I was heading to NYC for a Coaching Institute at Teachers College the following week. I was about ten weeks pregnant with my third child and feeling run down, nauseous, and not myself. I decided that a fresh haircut would be just the thing to give me a little pep in my step for my adventures at the institute.
My sister had been cutting my hair for almost the last ten years. But her residence in North Carolina didn’t really fit in with my “on a whim” need for a trim. I decided to call a local salon that I knew people recommended all the time.
I was in luck, they had an available appointment for that Saturday. “Chris will take care of you,” the receptionist assured me.
“Are you sure about this?” my husband asked when I told them about my Saturday plans for a haircut. “You can’t just let anyone cut your hair.”
“It will be fine,” I dismissed. “It’s just a little trim.”
That Saturday, I arrived at the salon, found a seat in the waiting area, and scanned the salon, wondering which stylist was Chris. As I watched a woman apply a fresh wave of Aquanet to the only elderly client’s freshly coiled bouffant, I said a silent prayer that this wouldn’t be the woman cutting my hair. But as she escorted the woman to the reception area, she walked towards me and I knew that this was Chris. I tried to push away the panic washing over me, assure myself that I was being silly.

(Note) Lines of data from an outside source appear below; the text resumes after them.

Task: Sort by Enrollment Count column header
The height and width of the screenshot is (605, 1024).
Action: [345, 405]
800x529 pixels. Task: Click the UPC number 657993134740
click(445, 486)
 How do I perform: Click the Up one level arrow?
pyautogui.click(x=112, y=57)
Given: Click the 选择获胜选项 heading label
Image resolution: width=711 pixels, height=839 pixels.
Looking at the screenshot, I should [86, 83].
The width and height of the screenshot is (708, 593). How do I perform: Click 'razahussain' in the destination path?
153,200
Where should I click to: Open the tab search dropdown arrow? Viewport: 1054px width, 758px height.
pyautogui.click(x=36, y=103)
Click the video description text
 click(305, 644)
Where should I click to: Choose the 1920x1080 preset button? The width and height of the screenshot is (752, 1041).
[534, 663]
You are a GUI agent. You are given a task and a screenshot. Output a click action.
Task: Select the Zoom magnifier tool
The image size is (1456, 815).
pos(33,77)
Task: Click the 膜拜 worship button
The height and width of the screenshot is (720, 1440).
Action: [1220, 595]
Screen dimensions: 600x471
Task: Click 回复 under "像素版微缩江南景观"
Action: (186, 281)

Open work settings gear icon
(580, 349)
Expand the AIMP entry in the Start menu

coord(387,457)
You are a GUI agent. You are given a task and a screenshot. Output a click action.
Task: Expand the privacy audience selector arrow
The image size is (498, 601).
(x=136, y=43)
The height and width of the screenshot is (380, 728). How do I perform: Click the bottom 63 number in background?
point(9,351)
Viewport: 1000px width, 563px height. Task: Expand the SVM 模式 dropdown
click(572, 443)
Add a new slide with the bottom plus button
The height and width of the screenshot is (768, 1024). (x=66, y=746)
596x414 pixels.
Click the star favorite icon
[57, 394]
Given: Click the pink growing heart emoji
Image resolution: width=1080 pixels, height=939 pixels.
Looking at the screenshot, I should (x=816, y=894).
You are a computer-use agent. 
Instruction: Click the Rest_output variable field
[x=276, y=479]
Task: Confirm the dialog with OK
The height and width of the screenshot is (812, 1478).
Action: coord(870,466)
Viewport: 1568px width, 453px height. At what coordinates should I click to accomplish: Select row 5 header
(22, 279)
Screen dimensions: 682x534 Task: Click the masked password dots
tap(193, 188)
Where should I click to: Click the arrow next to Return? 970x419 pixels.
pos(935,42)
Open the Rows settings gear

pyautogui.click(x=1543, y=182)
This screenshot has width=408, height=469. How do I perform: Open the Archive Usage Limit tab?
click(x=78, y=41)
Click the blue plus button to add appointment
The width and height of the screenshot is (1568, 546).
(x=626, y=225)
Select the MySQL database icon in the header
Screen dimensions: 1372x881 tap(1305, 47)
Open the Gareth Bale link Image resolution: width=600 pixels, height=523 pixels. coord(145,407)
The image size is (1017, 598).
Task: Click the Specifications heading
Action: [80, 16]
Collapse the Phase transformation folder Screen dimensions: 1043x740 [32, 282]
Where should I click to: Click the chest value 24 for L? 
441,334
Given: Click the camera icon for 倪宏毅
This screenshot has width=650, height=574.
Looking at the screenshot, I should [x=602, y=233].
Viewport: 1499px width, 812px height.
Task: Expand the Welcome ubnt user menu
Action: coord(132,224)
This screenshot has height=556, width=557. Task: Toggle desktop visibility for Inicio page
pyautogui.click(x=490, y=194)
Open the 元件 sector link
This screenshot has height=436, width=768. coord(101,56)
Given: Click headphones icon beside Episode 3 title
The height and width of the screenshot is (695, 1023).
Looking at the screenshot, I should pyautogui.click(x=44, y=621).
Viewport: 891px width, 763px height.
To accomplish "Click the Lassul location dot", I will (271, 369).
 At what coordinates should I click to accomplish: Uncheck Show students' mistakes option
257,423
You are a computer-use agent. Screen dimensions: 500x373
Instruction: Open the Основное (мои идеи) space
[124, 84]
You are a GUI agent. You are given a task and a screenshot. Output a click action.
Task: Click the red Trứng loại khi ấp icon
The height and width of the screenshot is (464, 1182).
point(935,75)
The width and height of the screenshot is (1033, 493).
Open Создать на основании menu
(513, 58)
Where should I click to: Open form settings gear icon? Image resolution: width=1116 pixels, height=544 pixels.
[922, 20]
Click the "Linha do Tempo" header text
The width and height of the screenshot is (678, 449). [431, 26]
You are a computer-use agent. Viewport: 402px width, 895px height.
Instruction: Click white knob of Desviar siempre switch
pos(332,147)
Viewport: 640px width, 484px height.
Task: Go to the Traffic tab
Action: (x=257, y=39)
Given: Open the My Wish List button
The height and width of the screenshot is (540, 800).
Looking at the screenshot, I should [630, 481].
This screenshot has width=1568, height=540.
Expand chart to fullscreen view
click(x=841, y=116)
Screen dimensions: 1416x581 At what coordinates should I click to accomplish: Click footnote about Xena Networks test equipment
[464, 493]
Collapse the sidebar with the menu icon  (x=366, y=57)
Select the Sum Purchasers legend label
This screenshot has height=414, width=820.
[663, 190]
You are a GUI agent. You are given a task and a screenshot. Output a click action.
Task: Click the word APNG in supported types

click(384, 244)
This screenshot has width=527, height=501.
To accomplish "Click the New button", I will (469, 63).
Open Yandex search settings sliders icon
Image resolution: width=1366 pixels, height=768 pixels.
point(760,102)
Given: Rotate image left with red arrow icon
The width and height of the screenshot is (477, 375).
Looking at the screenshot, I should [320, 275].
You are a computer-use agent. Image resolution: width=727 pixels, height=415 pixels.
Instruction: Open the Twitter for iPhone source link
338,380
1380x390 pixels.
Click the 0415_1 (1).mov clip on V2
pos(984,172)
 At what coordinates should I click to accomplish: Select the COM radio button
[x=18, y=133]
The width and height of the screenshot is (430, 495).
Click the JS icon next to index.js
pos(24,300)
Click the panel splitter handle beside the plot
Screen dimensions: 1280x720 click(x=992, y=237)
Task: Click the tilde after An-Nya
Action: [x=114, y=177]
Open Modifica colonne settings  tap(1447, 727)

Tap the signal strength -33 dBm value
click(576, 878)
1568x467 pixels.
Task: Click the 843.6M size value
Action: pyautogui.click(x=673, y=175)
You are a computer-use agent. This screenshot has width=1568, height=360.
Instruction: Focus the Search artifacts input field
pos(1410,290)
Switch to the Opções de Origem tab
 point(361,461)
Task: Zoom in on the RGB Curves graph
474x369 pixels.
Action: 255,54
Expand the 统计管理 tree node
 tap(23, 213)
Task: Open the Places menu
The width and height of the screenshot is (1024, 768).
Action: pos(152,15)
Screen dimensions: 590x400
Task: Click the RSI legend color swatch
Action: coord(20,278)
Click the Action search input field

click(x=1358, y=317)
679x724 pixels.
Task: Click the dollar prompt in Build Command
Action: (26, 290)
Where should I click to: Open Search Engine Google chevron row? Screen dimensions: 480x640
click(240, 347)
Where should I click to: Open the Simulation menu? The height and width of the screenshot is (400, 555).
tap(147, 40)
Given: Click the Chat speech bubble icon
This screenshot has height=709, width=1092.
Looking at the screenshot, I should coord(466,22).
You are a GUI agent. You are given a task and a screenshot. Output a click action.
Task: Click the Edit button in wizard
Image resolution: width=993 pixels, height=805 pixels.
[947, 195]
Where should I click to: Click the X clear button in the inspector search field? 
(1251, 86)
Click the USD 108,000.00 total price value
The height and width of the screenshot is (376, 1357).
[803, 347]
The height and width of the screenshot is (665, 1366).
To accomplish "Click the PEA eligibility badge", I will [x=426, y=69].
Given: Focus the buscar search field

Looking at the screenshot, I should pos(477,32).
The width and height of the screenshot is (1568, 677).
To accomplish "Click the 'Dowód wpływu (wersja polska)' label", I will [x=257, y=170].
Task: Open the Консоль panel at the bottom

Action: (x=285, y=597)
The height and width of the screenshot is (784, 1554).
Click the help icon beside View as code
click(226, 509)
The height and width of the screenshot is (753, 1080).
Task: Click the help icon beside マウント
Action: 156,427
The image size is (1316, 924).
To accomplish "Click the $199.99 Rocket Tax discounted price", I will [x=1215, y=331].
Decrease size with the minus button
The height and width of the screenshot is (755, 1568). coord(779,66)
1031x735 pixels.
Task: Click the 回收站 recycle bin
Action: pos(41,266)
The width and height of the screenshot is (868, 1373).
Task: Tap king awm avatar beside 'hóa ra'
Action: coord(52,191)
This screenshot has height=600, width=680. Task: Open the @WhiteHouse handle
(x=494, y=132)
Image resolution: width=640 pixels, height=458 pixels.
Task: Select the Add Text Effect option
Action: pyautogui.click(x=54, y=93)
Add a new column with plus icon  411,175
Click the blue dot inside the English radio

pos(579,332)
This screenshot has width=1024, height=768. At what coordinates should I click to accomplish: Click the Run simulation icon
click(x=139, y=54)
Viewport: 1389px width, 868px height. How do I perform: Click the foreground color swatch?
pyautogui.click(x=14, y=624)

It was just a trim.
I settled into Chris’ chair and she asked what I wanted to do with my shoulder length hair. “Just a little trim,” I said. “Maybe an inch.” It felt like this was a safe request.
A few snips in and I knew I should have trusted my instincts. As the scissors grazed my upper cheek, I nearly jumped from the seat. I felt the eyes of the other stylists stealing glances. Did they see what was happening? Too polite and avoidant of confrontation, I silently begged them to save me.
As Chris prepared to move to the other side of my head, I asked, “Will I still be able to get this into a ponytail?”
“Oh, sure,” she said, clearly not noticing the fear in my voice.
I sat in shock, watching as Chris continued chopping away at my now chin length hair. I silently assessed all of the layers, the shortest barely reaching my ear.
When Chris reached for the blow drier, my flight instincts kicked in. “No need to dry it,” I said. “I’ll just do that when I get home.”
“Are you sure?” she asked. “It’s not big deal.
“Totally fine,” I said bounding for the front desk where I paid and retreated to my car. Sitting in the parking lot, I took deep breaths, trying to figure out how things had gone so wrong so quickly.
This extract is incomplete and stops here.